Manage blob properties and metadata with Python
In addition to the data they contain, blobs support system properties and user-defined metadata. This article shows how to manage system properties and user-defined metadata using the Azure Storage client library for Python.
To learn about managing properties and metadata using asynchronous APIs, see Set blob metadata asynchronously.
Prerequisites
- Azure subscription - create one for trial
- Azure storage account - create a storage account
- Python 3.8+
Set up your environment
If you don't have an existing project, this section shows you how to set up a project to work with the Azure Blob Storage client library for Python. For more details, see Get started with Azure Blob Storage and Python.
To work with the code examples in this article, follow these steps to set up your project.

§ Dataset excerpt
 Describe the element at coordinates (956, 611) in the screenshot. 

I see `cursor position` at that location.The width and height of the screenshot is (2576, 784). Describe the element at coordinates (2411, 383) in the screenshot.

§ Work instructions
• a. What minimum Python version does the blob properties and metadata page list as a prerequisite?
• b. In the blob properties and metadata page, rewrite the part that opens with the words "Prerequisites" and closes with "up your project.", putting "workspace" wherever "project" appears.

§ Correct answers
• a. Python 3.8+

• b.
Prerequisites
- Azure subscription - create one for trial
- Azure storage account - create a storage account
- Python 3.8+
Set up your environment
If you don't have an existing workspace, this section shows you how to set up a workspace to work with the Azure Blob Storage client library for Python. For more details, see Get started with Azure Blob Storage and Python.
To work with the code examples in this article, follow these steps to set up your workspace.